▶ Problem description:
Go through the following listing and count each line that contains the string "para"; the answer is that number alone.
(Extracted material Opens)
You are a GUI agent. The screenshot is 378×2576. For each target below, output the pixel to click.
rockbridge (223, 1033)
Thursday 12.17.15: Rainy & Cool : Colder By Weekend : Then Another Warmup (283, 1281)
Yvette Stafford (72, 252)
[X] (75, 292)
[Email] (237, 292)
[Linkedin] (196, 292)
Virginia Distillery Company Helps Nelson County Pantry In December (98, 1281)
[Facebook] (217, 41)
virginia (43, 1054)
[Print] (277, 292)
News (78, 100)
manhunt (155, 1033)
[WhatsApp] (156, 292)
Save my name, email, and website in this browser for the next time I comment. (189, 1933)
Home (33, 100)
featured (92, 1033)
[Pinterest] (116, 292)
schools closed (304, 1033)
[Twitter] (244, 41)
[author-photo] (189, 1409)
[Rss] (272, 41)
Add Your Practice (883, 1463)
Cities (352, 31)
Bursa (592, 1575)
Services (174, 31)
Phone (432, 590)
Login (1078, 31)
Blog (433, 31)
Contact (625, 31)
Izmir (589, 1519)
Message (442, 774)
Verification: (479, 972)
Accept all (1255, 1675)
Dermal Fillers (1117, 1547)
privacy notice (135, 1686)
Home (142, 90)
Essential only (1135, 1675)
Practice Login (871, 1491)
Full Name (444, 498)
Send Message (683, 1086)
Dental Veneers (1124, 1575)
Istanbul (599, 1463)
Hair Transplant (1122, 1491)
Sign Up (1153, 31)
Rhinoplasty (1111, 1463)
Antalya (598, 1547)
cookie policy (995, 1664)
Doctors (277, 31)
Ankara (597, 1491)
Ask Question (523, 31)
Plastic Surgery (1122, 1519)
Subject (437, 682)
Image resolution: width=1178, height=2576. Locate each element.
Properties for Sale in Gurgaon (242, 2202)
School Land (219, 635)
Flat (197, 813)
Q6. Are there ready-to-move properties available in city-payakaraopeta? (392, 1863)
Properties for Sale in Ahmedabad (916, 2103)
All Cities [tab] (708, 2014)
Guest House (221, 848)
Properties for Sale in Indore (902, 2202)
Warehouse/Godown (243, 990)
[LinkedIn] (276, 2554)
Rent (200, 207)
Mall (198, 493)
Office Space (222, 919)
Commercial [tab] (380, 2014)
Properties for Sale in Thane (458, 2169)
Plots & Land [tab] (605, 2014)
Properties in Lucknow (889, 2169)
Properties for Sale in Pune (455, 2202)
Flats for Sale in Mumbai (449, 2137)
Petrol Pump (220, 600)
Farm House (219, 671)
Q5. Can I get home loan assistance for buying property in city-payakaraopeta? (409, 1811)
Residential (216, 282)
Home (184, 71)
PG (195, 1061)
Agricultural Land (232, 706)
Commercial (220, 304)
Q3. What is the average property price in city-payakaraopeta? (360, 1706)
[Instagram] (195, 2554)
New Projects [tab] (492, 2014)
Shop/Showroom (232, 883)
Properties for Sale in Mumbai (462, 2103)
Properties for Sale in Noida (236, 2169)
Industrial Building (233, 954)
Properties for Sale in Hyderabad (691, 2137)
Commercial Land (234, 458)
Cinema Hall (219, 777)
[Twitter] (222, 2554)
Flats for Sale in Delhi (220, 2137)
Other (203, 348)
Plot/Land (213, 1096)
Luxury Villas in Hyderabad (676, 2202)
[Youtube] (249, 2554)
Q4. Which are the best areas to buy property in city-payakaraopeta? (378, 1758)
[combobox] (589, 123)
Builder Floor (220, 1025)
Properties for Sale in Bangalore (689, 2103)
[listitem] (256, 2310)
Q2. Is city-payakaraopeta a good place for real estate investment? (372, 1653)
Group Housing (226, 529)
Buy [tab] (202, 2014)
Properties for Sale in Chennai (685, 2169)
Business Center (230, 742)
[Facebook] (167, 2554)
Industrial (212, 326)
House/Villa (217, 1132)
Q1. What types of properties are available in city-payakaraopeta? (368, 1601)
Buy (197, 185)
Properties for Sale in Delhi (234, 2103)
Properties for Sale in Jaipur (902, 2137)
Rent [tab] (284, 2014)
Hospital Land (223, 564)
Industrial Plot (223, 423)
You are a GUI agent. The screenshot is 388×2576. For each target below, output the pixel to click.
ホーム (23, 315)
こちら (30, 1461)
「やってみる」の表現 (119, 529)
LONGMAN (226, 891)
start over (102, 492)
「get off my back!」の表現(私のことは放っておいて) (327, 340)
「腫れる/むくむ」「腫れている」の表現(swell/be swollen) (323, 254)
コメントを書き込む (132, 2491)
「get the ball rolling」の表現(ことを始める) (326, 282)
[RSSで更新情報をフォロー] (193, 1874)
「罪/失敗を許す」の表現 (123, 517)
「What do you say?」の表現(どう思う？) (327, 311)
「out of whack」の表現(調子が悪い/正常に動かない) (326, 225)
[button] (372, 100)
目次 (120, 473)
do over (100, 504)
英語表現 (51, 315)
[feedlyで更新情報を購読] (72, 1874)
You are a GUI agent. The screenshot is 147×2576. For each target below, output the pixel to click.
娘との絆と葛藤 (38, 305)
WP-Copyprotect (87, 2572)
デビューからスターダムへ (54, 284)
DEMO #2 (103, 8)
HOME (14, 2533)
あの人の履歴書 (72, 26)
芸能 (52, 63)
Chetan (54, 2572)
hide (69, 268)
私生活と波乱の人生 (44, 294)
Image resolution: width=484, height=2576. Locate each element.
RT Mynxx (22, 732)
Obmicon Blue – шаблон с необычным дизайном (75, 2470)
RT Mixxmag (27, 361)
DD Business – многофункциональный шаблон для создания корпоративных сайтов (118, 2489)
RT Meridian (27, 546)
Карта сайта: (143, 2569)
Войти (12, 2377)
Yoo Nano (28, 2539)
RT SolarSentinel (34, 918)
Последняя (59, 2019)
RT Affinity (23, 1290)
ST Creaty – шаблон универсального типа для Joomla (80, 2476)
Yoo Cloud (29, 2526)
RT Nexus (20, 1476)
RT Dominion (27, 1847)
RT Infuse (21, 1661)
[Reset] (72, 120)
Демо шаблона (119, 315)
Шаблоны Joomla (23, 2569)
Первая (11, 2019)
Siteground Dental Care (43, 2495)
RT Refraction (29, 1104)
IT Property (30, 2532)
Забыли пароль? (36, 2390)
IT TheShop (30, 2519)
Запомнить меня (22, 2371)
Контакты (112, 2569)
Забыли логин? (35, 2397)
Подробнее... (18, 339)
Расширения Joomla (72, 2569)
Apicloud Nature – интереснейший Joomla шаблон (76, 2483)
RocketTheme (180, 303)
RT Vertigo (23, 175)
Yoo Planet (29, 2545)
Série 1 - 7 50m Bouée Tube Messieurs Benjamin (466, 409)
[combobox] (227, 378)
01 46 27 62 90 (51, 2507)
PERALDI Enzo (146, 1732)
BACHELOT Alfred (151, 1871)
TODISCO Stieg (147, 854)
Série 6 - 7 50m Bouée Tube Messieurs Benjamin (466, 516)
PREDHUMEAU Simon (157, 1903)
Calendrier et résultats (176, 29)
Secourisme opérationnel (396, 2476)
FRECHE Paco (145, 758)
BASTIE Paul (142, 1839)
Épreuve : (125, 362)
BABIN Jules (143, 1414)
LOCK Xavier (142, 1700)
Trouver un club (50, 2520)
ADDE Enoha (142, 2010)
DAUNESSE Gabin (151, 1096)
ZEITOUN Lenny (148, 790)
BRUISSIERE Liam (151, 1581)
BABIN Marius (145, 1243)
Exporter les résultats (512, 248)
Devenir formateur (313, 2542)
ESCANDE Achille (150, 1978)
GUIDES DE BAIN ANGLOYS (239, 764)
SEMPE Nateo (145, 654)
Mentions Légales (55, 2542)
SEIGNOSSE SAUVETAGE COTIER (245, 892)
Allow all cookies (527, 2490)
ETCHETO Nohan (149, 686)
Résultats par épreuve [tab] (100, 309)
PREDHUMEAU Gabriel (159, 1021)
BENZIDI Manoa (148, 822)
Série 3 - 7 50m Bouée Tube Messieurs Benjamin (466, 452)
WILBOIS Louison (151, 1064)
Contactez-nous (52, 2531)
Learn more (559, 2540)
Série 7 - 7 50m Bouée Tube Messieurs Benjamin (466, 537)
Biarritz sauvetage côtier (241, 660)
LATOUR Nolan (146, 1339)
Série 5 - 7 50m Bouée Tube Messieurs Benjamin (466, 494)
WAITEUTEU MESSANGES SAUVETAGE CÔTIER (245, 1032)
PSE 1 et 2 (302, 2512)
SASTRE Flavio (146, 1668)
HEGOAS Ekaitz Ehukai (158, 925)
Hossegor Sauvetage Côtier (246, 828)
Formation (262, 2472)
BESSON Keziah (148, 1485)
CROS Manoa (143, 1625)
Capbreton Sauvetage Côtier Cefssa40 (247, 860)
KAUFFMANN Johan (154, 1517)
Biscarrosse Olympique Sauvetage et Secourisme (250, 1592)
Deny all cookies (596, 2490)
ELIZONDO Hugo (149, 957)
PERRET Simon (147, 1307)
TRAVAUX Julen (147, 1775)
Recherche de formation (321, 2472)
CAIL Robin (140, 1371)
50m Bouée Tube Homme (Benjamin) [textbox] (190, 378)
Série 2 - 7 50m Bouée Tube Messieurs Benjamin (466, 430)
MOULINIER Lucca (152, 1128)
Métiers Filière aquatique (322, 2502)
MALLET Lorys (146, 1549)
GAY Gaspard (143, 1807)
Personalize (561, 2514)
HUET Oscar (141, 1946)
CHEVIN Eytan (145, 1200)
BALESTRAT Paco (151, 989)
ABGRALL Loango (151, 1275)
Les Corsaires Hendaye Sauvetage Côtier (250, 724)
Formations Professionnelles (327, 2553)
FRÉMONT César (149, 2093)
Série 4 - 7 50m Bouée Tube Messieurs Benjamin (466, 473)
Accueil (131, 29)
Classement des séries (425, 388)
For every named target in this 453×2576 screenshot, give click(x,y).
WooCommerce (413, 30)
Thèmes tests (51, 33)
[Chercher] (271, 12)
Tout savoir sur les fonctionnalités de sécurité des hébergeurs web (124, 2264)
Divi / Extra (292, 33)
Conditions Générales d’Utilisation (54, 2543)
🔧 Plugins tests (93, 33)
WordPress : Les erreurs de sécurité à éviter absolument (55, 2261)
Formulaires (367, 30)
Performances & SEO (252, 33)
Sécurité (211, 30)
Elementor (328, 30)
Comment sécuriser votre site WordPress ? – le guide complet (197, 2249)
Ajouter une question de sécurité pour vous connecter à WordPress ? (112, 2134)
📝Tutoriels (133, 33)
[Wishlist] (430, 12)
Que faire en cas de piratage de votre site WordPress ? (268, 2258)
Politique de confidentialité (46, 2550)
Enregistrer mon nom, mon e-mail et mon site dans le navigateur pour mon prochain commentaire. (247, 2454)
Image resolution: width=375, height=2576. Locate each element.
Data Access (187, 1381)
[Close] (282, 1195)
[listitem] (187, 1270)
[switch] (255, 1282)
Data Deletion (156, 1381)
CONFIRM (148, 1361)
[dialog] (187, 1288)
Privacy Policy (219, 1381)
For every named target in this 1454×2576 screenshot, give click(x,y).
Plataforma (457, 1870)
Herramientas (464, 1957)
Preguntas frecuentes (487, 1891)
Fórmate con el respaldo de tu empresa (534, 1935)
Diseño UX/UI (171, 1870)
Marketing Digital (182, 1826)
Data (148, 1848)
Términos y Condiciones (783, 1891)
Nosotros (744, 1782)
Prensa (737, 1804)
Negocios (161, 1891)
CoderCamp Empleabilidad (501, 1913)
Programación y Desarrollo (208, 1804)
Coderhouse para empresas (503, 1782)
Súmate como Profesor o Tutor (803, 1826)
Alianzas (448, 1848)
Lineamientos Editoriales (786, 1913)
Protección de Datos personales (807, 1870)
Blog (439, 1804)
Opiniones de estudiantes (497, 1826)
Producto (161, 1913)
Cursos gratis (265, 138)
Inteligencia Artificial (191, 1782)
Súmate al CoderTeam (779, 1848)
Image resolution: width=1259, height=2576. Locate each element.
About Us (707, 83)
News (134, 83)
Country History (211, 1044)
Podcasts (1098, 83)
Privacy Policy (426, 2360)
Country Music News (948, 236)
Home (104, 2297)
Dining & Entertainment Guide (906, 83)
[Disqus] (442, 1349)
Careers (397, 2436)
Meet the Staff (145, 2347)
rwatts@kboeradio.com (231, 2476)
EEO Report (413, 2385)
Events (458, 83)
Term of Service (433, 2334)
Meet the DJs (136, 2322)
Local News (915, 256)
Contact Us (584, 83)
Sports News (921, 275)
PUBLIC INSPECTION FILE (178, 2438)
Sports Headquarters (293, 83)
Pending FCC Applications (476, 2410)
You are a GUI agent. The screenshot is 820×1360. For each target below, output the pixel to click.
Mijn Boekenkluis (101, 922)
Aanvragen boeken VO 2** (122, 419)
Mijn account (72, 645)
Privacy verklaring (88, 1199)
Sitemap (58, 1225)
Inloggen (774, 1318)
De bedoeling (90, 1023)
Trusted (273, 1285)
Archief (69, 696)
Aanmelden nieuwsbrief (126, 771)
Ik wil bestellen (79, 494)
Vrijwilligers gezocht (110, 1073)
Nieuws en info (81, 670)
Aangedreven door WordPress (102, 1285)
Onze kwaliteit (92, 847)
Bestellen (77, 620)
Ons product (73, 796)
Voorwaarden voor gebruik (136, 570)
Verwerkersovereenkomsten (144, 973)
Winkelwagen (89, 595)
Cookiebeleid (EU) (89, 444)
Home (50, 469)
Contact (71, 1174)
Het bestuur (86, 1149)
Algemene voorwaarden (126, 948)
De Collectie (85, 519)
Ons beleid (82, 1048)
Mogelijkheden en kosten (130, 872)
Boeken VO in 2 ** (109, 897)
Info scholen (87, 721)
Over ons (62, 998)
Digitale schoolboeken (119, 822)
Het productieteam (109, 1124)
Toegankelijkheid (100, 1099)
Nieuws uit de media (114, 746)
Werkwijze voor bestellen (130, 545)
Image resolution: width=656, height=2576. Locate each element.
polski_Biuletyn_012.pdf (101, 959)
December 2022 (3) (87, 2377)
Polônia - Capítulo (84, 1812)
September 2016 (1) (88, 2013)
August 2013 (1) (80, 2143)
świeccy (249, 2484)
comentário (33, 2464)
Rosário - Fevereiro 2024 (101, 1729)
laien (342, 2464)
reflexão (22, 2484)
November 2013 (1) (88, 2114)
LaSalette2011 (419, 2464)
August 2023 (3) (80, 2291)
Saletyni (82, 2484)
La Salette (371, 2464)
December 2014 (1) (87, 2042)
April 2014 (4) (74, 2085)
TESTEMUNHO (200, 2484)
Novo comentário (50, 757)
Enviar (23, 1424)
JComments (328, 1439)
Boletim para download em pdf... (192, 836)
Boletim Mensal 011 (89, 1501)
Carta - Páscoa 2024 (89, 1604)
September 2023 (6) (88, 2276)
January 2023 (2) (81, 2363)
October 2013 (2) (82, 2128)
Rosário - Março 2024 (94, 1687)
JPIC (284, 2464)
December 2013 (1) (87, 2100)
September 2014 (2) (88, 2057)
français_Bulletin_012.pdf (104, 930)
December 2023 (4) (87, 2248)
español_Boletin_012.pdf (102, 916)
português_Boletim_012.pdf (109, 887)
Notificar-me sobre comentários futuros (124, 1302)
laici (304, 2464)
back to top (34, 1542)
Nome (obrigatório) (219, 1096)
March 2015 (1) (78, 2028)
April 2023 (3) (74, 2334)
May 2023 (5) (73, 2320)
(Extracted material Closes)
▶ Solution:
2